Conference Announcement: Electronic Publication of Ancient Near Eastern Texts
Conference program; [cache]
Announcement posted at UMichigan.
Oriental Institute Web site

XML System for Textual and Archaeological Research (XSTAR)

The goal of the XSTAR project "is to create a sophisticated Internet-based research environment for specialists in textual and archaeological studies. In particular, XSTAR is intended for archaeologists, philologists, historians, and historical geographers who work with ancient artifacts, documents, and geographical or environmental data. It will not only provide access to detailed, searchable data in each of these areas individually, but will also integrate these diverse lines of evidence as an aid to interdisciplinary research... consists of both a database structure and related interface software that will make it possible to view and query archaeological, textual, and linguistic information in an integrated fashion via the Internet. The XSTAR database structure is expressed in terms of hierarchies of interlinked data elements using the Extensible Markup Language (XML)... XSTAR's XML data format is based on and incorporates ArchaeoML (Archaeological Markup Language), an XML tagging scheme previously developed at the University of Chicago's Oriental Institute."

XSTAR web site
"XML System for Textual and Archaeological Research (XSTAR)" - Local reference page

Pennsylvania Sumerian Dictionary Project

Researchers at the University of Pennsylvania Museum are creating an electronic edition of the Pennsylvania Sumerian Dictionary. It is being designed as a pure-XML corpus-based dictionary in which the lexicon, meta-data (bibliographies, lists of personal names, signlists etc.) and primary textual data are all integrated within a single framework. Computerizing the PSD involves the development of an XML framework for integration of primary texts with tools such as signlists and lexicon.

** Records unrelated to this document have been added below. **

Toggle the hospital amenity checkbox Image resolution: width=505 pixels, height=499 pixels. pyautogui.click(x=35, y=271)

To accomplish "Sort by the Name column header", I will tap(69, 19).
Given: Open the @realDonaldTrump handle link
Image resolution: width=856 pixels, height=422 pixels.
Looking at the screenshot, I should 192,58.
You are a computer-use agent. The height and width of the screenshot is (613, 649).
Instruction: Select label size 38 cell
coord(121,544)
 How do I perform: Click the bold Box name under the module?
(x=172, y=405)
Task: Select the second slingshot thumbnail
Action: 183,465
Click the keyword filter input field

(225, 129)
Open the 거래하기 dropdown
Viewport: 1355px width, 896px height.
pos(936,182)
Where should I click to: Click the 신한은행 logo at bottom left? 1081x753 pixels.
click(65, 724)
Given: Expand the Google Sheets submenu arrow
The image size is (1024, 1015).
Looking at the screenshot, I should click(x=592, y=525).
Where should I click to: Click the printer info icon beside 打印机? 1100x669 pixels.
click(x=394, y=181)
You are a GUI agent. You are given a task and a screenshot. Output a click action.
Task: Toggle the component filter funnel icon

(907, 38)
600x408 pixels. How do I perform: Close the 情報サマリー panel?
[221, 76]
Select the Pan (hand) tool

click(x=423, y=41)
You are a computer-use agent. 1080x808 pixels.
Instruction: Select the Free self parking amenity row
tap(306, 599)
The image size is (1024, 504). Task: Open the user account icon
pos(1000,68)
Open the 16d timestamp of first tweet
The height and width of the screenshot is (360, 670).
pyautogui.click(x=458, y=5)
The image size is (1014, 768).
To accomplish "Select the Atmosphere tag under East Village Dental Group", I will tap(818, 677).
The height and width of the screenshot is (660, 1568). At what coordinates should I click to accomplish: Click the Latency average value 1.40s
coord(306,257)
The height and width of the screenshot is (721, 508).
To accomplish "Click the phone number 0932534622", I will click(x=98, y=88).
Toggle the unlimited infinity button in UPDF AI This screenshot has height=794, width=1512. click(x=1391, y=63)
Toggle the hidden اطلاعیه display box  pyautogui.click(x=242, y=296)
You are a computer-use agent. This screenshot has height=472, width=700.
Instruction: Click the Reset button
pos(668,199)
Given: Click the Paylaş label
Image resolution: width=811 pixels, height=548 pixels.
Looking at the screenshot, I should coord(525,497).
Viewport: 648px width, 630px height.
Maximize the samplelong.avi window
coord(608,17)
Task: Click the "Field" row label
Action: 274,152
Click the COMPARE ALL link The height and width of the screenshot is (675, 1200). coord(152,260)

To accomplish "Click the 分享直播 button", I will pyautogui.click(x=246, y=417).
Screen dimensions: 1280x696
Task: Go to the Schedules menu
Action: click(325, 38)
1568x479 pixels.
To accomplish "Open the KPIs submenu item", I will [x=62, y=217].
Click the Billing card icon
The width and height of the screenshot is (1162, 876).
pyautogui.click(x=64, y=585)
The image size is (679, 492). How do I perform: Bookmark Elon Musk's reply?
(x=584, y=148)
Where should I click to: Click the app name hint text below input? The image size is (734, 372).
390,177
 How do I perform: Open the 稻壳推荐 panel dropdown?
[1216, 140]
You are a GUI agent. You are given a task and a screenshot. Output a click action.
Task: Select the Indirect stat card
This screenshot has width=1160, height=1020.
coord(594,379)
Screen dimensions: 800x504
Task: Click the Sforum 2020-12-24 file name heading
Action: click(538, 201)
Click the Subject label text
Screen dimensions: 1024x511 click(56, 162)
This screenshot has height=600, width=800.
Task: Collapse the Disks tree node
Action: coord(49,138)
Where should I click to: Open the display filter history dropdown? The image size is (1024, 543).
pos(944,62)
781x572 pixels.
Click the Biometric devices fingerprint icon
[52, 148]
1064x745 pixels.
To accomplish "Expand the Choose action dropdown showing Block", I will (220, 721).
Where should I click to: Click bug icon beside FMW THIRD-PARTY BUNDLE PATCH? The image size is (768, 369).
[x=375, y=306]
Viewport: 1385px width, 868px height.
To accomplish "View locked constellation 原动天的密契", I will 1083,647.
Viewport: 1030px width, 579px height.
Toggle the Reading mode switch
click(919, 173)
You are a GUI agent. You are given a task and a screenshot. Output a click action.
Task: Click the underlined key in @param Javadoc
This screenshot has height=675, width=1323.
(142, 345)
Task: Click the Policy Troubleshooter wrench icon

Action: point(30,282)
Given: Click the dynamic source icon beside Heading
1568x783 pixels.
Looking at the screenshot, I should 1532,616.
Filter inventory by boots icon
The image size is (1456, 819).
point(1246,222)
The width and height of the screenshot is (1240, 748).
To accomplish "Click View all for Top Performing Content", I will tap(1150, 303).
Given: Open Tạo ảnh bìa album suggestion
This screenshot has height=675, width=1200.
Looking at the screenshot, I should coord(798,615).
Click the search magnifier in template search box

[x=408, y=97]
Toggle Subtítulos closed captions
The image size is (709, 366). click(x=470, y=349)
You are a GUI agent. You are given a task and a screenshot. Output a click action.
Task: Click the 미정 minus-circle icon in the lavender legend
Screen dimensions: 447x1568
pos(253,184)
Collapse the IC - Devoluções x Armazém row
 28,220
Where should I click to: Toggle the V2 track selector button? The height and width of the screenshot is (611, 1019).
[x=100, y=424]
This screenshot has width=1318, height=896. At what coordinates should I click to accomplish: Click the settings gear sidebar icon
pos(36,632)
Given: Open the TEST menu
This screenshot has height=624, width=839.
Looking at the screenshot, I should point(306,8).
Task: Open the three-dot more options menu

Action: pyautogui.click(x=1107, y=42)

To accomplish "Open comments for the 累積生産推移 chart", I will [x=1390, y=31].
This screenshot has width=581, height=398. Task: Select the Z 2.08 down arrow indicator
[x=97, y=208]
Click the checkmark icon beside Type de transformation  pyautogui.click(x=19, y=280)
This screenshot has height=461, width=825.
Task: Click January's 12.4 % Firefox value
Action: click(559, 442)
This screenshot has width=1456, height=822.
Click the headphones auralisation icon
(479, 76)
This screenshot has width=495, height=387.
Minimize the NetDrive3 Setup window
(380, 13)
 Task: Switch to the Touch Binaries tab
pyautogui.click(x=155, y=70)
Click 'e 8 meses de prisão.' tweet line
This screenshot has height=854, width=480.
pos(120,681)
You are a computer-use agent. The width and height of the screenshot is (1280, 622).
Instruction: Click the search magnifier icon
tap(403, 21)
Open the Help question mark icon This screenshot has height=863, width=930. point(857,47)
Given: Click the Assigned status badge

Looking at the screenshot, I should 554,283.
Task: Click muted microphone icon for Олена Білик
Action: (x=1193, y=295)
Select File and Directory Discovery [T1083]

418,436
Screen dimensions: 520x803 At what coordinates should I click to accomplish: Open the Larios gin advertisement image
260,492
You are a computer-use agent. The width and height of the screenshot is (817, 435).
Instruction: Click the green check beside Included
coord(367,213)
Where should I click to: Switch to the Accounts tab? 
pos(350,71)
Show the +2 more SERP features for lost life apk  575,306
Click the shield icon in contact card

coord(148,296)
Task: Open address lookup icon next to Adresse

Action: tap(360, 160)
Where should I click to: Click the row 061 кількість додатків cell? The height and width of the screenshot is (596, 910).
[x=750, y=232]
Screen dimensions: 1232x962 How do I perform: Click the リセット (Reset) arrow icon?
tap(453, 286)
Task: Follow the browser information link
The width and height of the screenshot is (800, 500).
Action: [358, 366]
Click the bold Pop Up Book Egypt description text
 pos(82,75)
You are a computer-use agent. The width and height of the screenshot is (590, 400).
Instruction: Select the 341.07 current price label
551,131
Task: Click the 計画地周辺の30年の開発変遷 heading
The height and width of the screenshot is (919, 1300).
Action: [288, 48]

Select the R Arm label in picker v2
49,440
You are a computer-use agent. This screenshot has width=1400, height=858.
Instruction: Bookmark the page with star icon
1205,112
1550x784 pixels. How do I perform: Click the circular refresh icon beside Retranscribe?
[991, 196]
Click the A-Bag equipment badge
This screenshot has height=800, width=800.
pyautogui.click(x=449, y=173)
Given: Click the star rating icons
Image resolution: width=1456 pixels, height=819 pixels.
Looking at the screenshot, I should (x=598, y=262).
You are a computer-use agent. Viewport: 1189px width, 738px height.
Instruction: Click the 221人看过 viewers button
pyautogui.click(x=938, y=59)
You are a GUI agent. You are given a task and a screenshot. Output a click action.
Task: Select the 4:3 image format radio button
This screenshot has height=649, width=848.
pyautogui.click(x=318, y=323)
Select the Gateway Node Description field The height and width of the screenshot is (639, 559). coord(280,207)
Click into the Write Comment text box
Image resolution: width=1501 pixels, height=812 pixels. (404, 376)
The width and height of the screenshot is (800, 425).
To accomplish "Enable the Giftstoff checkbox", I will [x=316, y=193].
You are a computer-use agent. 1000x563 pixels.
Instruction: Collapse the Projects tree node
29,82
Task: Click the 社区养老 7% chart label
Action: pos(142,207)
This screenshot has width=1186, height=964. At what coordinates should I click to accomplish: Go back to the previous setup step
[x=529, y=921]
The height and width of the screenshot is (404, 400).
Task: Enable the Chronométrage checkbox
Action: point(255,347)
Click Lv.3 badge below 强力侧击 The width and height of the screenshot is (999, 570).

Steve Tinney (Babylonian Section, University of Pennsylvania Museum) presented an overview of the ongoing development of an electronic version of the Pennsylvania Sumerian Dictionary (e-PSD) at the OI Conference, 1999. As reported in the conference summary, "Tinney surveyed some of the basic concepts underlying XML and the 'markup' approach to electronic text representation, and then he outlined his ideas concerning the implementation of a corpus-based lexicon such as the Pennsylvania Sumerian Dictionary on the Internet using XML. He pointed out that such a lexicon can and should transcend the limitations of existing printed dictionaries. In particular, an electronic lexicon would not be a static entity but would be the dynamic product of three types of interlinked and constantly updated data, comprising primary text corpora, grammatical analyses, and secondary literature. In other words, the same data would be reusable in different contexts, and many possible views of the data could be constructed for different users. One such 'view,' of course, is a printed or printable version of the lexicon in the traditional format. Tinney concluded his talk by presenting and commenting briefly on an XML 'document type definition' (DTD) which defines a set of element (tag) types and their attributes by means of which a corpus-based lexicon, for any language, could be represented."

PSD web site
Index to Sumerian Secondary Literature (ISSL) Search and online documentation.
"XML and the Corpus-Based Dictionary: Development and Implementation of the Pennsylvania Sumerian Dictionary." To be presented by Steve Tinney at the Workshop on Web-Based Language Documentation and Description, December 12-15, 2000, Institute for Research in Cognitive Science (IRCS) University of Pennsylvania Philadelphia, Pennsylvania, USA.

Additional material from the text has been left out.